• _Exercise description_: Below is a block of entries; repeat exactly the lines starting at the line that contains "Switch to the Today filter" and ending at the line that contains "The width and height of the screenshot is (1454, 885).", both included.

(Stored entries)
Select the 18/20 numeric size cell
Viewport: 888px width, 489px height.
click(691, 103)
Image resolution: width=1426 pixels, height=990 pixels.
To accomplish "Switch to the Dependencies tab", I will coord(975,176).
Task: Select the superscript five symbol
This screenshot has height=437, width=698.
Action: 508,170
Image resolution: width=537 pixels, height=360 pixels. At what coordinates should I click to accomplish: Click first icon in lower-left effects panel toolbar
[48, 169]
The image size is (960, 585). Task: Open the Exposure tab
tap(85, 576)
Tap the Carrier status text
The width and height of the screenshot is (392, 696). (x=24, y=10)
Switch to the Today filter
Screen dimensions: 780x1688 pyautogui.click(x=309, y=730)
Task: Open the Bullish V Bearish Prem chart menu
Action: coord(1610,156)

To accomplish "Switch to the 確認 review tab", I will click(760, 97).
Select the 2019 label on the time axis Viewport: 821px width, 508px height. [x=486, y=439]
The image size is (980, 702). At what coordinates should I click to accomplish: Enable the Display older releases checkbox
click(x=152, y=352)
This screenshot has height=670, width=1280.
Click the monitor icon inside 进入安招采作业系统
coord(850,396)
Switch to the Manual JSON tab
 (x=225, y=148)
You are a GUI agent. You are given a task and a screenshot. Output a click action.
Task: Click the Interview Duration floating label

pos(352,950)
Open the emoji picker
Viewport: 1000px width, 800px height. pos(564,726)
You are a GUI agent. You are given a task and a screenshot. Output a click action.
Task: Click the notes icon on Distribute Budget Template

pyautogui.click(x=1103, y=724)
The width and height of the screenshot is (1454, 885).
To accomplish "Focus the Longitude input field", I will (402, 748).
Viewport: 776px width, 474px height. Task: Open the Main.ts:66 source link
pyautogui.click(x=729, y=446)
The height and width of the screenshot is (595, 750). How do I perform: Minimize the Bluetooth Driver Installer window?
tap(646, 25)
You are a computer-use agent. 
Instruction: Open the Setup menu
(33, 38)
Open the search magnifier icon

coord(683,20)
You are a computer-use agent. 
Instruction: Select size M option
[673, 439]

• _Answer to this task_:
Switch to the Today filter
Screen dimensions: 780x1688 pyautogui.click(x=309, y=730)
Task: Open the Bullish V Bearish Prem chart menu
Action: coord(1610,156)

To accomplish "Switch to the 確認 review tab", I will click(760, 97).
Select the 2019 label on the time axis Viewport: 821px width, 508px height. [x=486, y=439]
The image size is (980, 702). At what coordinates should I click to accomplish: Enable the Display older releases checkbox
click(x=152, y=352)
This screenshot has height=670, width=1280.
Click the monitor icon inside 进入安招采作业系统
coord(850,396)
Switch to the Manual JSON tab
 (x=225, y=148)
You are a GUI agent. You are given a task and a screenshot. Output a click action.
Task: Click the Interview Duration floating label

pos(352,950)
Open the emoji picker
Viewport: 1000px width, 800px height. pos(564,726)
You are a GUI agent. You are given a task and a screenshot. Output a click action.
Task: Click the notes icon on Distribute Budget Template

pyautogui.click(x=1103, y=724)
The width and height of the screenshot is (1454, 885).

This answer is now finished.